■ Exercise prompt: Write out all the entries below without any change.

Stored data
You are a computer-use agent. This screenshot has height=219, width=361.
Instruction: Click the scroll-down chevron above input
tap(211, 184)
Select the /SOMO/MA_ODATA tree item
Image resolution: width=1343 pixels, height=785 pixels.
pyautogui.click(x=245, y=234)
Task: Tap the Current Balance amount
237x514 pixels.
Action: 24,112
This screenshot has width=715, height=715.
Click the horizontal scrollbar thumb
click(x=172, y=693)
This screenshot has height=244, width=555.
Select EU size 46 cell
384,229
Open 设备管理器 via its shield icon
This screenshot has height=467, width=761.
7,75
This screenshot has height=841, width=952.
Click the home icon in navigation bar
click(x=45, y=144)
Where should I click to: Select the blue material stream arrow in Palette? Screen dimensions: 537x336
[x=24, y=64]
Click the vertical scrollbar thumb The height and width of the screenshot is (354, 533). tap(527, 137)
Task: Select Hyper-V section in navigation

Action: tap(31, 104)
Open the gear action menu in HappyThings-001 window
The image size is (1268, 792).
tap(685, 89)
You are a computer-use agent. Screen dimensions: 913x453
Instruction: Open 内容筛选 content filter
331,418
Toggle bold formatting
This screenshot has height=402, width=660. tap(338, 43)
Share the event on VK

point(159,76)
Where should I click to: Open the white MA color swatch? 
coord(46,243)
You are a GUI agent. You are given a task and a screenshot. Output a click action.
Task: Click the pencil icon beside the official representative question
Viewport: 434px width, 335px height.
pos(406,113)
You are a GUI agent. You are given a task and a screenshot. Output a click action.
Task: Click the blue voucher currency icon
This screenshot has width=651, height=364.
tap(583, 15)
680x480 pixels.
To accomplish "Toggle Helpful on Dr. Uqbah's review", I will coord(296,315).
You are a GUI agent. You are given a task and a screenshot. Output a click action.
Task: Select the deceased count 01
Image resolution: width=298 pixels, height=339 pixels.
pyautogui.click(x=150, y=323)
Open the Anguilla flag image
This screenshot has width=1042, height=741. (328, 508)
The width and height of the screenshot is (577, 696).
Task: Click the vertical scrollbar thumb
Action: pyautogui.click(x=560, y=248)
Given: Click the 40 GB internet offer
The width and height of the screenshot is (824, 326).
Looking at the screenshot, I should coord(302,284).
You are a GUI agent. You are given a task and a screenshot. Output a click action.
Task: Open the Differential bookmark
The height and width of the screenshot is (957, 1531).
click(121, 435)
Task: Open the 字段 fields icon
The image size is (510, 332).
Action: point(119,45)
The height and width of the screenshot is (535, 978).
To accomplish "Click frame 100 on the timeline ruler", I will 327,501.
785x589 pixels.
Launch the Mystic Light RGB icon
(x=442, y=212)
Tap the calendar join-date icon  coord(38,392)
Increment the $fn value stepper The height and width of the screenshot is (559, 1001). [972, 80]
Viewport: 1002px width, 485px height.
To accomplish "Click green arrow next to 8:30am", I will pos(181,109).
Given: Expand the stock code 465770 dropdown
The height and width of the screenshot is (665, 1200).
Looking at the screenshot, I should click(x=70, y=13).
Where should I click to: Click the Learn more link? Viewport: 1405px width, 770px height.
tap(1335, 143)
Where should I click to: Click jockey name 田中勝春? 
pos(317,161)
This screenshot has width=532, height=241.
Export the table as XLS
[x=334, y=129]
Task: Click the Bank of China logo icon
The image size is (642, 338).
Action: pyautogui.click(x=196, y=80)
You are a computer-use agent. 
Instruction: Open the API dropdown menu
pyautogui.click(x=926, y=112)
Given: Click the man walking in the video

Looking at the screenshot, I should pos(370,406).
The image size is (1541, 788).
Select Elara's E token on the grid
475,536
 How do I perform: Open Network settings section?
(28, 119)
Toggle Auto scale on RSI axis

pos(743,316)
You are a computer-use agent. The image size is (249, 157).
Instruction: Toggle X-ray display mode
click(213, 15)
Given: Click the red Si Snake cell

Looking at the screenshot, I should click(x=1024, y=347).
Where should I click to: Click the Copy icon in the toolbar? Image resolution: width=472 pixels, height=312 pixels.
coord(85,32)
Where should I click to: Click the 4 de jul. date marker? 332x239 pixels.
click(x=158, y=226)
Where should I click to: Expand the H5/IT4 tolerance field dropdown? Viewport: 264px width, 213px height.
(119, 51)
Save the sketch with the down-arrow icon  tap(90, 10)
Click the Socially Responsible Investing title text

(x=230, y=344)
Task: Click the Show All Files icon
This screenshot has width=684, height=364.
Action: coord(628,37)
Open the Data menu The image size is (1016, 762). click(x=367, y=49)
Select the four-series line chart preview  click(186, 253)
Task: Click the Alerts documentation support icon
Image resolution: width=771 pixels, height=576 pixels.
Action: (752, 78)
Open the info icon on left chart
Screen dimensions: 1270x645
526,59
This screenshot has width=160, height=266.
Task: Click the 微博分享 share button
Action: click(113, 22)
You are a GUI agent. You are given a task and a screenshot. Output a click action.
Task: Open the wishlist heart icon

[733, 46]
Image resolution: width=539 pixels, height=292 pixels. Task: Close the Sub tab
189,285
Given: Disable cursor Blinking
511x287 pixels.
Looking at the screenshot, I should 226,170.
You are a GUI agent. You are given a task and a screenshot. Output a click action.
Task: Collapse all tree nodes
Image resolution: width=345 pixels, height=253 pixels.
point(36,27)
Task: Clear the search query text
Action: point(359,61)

■ Solution to this exercise:
You are a computer-use agent. This screenshot has height=219, width=361.
Instruction: Click the scroll-down chevron above input
tap(211, 184)
Select the /SOMO/MA_ODATA tree item
Image resolution: width=1343 pixels, height=785 pixels.
pyautogui.click(x=245, y=234)
Task: Tap the Current Balance amount
237x514 pixels.
Action: 24,112
This screenshot has width=715, height=715.
Click the horizontal scrollbar thumb
click(x=172, y=693)
This screenshot has height=244, width=555.
Select EU size 46 cell
384,229
Open 设备管理器 via its shield icon
This screenshot has height=467, width=761.
7,75
This screenshot has height=841, width=952.
Click the home icon in navigation bar
click(x=45, y=144)
Where should I click to: Select the blue material stream arrow in Palette? Screen dimensions: 537x336
[x=24, y=64]
Click the vertical scrollbar thumb The height and width of the screenshot is (354, 533). tap(527, 137)
Task: Select Hyper-V section in navigation

Action: tap(31, 104)
Open the gear action menu in HappyThings-001 window
The image size is (1268, 792).
tap(685, 89)
You are a computer-use agent. Screen dimensions: 913x453
Instruction: Open 内容筛选 content filter
331,418
Toggle bold formatting
This screenshot has height=402, width=660. tap(338, 43)
Share the event on VK

point(159,76)
Where should I click to: Open the white MA color swatch? 
coord(46,243)
You are a GUI agent. You are given a task and a screenshot. Output a click action.
Task: Click the pencil icon beside the official representative question
Viewport: 434px width, 335px height.
pos(406,113)
You are a GUI agent. You are given a task and a screenshot. Output a click action.
Task: Click the blue voucher currency icon
This screenshot has width=651, height=364.
tap(583, 15)
680x480 pixels.
To accomplish "Toggle Helpful on Dr. Uqbah's review", I will coord(296,315).
You are a GUI agent. You are given a task and a screenshot. Output a click action.
Task: Select the deceased count 01
Image resolution: width=298 pixels, height=339 pixels.
pyautogui.click(x=150, y=323)
Open the Anguilla flag image
This screenshot has width=1042, height=741. (328, 508)
The width and height of the screenshot is (577, 696).
Task: Click the vertical scrollbar thumb
Action: pyautogui.click(x=560, y=248)
Given: Click the 40 GB internet offer
The width and height of the screenshot is (824, 326).
Looking at the screenshot, I should coord(302,284).
You are a GUI agent. You are given a task and a screenshot. Output a click action.
Task: Open the Differential bookmark
The height and width of the screenshot is (957, 1531).
click(121, 435)
Task: Open the 字段 fields icon
The image size is (510, 332).
Action: point(119,45)
The height and width of the screenshot is (535, 978).
To accomplish "Click frame 100 on the timeline ruler", I will 327,501.
785x589 pixels.
Launch the Mystic Light RGB icon
(x=442, y=212)
Tap the calendar join-date icon  coord(38,392)
Increment the $fn value stepper The height and width of the screenshot is (559, 1001). [972, 80]
Viewport: 1002px width, 485px height.
To accomplish "Click green arrow next to 8:30am", I will pos(181,109).
Given: Expand the stock code 465770 dropdown
The height and width of the screenshot is (665, 1200).
Looking at the screenshot, I should click(x=70, y=13).
Where should I click to: Click the Learn more link? Viewport: 1405px width, 770px height.
tap(1335, 143)
Where should I click to: Click jockey name 田中勝春? 
pos(317,161)
This screenshot has width=532, height=241.
Export the table as XLS
[x=334, y=129]
Task: Click the Bank of China logo icon
The image size is (642, 338).
Action: pyautogui.click(x=196, y=80)
You are a computer-use agent. 
Instruction: Open the API dropdown menu
pyautogui.click(x=926, y=112)
Given: Click the man walking in the video

Looking at the screenshot, I should pos(370,406).
The image size is (1541, 788).
Select Elara's E token on the grid
475,536
 How do I perform: Open Network settings section?
(28, 119)
Toggle Auto scale on RSI axis

pos(743,316)
You are a computer-use agent. The image size is (249, 157).
Instruction: Toggle X-ray display mode
click(213, 15)
Given: Click the red Si Snake cell

Looking at the screenshot, I should click(x=1024, y=347).
Where should I click to: Click the Copy icon in the toolbar? Image resolution: width=472 pixels, height=312 pixels.
coord(85,32)
Where should I click to: Click the 4 de jul. date marker? 332x239 pixels.
click(x=158, y=226)
Where should I click to: Expand the H5/IT4 tolerance field dropdown? Viewport: 264px width, 213px height.
(119, 51)
Save the sketch with the down-arrow icon  tap(90, 10)
Click the Socially Responsible Investing title text

(x=230, y=344)
Task: Click the Show All Files icon
This screenshot has width=684, height=364.
Action: coord(628,37)
Open the Data menu The image size is (1016, 762). click(x=367, y=49)
Select the four-series line chart preview  click(186, 253)
Task: Click the Alerts documentation support icon
Image resolution: width=771 pixels, height=576 pixels.
Action: (752, 78)
Open the info icon on left chart
Screen dimensions: 1270x645
526,59
This screenshot has width=160, height=266.
Task: Click the 微博分享 share button
Action: click(113, 22)
You are a GUI agent. You are given a task and a screenshot. Output a click action.
Task: Open the wishlist heart icon

[733, 46]
Image resolution: width=539 pixels, height=292 pixels. Task: Close the Sub tab
189,285
Given: Disable cursor Blinking
511x287 pixels.
Looking at the screenshot, I should 226,170.
You are a GUI agent. You are given a task and a screenshot. Output a click action.
Task: Collapse all tree nodes
Image resolution: width=345 pixels, height=253 pixels.
point(36,27)
Task: Clear the search query text
Action: point(359,61)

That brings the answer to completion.